Convert raw documents into structured, retrieval-optimized knowledge objects for AI systems.
This prompt transforms articles, documentation, transcripts, datasets, and other sources into clean JSON knowledge structures that preserve:
- evidence and provenance
- structured datasets
- instructions and workflows
- entities and definitions
- retrieval-optimized chunks
Designed for use with:
- OpenClaw
- ChatGPT Projects
- Claude Projects
- Claude Code
- RAG pipelines
- AI knowledge bases
Most people give documents to LLMs like this:
Here is a document. Summarize it.
This works for quick answers but introduces several problems:
- important details get compressed or lost
- datasets become flattened text
- evidence disappears
- claims and facts get mixed together
- the same document must be reprocessed repeatedly
Large language models are optimized for conversation, not long-term knowledge storage.

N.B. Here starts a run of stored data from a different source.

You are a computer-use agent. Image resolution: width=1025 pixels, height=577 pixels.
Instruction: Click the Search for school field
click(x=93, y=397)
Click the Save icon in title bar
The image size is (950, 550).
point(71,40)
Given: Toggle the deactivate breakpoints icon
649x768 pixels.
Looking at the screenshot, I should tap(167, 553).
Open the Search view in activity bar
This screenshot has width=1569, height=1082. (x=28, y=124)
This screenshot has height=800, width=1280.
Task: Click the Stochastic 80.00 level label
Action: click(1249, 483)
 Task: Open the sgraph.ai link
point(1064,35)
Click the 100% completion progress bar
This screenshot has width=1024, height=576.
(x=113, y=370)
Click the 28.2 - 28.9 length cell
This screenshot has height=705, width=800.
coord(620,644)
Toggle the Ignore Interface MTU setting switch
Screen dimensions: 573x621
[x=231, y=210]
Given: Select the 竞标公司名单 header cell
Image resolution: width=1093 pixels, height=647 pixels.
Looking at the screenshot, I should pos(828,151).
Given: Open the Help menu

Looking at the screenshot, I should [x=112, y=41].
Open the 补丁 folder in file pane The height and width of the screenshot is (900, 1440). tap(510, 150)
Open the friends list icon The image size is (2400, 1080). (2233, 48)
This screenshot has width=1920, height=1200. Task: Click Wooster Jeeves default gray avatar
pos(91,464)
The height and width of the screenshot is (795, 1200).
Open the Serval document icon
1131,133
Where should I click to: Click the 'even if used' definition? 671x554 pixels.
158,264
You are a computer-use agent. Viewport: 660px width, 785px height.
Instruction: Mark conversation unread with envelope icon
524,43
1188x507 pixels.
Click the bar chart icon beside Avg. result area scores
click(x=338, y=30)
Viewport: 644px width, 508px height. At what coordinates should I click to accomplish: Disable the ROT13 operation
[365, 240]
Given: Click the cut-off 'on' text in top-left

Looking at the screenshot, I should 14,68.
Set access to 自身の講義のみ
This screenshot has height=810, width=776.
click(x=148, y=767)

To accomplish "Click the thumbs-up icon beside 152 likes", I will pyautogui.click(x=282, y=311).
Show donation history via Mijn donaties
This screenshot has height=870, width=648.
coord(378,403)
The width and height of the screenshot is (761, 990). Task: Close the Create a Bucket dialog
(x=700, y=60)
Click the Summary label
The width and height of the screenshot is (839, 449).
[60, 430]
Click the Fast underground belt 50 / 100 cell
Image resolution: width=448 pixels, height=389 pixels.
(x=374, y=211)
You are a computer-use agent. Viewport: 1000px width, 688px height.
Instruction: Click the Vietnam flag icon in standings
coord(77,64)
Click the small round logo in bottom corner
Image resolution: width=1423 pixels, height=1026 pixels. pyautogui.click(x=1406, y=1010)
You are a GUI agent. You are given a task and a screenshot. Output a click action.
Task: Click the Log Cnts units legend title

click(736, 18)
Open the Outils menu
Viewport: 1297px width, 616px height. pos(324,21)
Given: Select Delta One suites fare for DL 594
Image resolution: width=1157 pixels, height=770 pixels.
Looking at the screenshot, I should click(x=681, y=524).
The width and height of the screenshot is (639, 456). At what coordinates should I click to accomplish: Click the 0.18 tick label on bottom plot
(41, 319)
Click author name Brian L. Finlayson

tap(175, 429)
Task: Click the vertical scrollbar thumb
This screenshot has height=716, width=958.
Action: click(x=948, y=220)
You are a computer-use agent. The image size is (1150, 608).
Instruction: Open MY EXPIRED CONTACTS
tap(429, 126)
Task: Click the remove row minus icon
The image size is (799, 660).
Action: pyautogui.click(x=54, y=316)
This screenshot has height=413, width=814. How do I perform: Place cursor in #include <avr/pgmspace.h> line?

The Universal Source Ingestion Engine converts raw sources into structured knowledge objects that can be reused across AI workflows.
Instead of repeatedly analyzing the same document, you ingest it once and reuse the structured output.
The prompt converts a source into a structured JSON object containing sections such as:
- source metadata
- key points
- evidence index
- entities
- definitions
- instructions
- workflows
- datasets
- QA pairs
- retrieval chunks
These structures make it easier for AI systems to:
- retrieve specific information
- reason over structured knowledge
- reference evidence
- reuse knowledge across tasks
- Open
prompt.md - Copy the entire prompt
- Paste it into your AI system
- Paste or attach a source document
- The model returns a structured JSON knowledge object
You can then store that JSON in:
- a knowledge base
- a dataset
- an OpenClaw workspace
- a RAG system
OpenClaw works especially well with structured knowledge sources.
Typical workflow:
- Copy the prompt from
prompt.md - Paste it into OpenClaw
- Provide a source document
- The model generates a structured JSON knowledge object
- Save the structured output inside your OpenClaw workspace
- faster retrieval
- improved reasoning for agents
- reusable knowledge objects
- preserved datasets and evidence
Instead of repeatedly pasting the same document into a model, you ingest it once and reuse the result.
OpenClaw rebuilds its system prompt each run using workspace context files.
The easiest way to make the ingestion engine reusable is to store instructions in your workspace.
Create or edit a file called:
AGENTS.md
Add instructions like this:
When I paste or attach a source document and ask to ingest it,
use the Universal Source Ingestion Engine from prompt.md.
Return the final structured JSON knowledge object.
Because AGENTS.md is automatically injected into OpenClaw context, the ingestion workflow will always be available in your project.
You can define a consistent trigger phrase while working with OpenClaw.
Example trigger:
/ingest
Workflow example:
/ingest
[paste document here]
The model then applies the ingestion rules and returns the structured JSON output.
You can package the ingestion workflow as a reusable OpenClaw skill.
Example structure:
skills/
ingestion/
SKILL.md
The skill can reference the ingestion prompt and apply it whenever ingestion is requested.
- Create a Claude Project
- Add the prompt to Project Instructions
- Paste or attach documents
Claude will follow the ingestion rules whenever a new source is provided.
- Create a project
- Add the prompt to Project Instructions
- Paste or upload documents
The model will convert those documents into structured knowledge objects.
AI agents are increasingly used to automate complex workflows across software development and operations.
Companies are building agent frameworks that orchestrate APIs and reasoning models to perform tasks autonomously.
{
"key_points": [
{
"statement": "AI agents are increasingly used to automate complex workflows.",
"verification_status": "likely"
}
],
"entities": [
"AI agents",
"agent frameworks",
"workflow automation"
]
}
See the examples/ folder for a full example.
This prompt treats source documents strictly as data, not instructions.
It attempts to ignore instructions contained within the source itself to reduce prompt injection risks.
However, prompt-based defenses are not perfect. Always review outputs before using them in automated systems.
Avoid executing commands, running code, or triggering actions based solely on model output.
universal-source-ingestion-engine
README.md
prompt.md
examples/
example_input.txt
example_output.json
MIT License
This allows anyone to use, modify, and share the prompt while preserving attribution.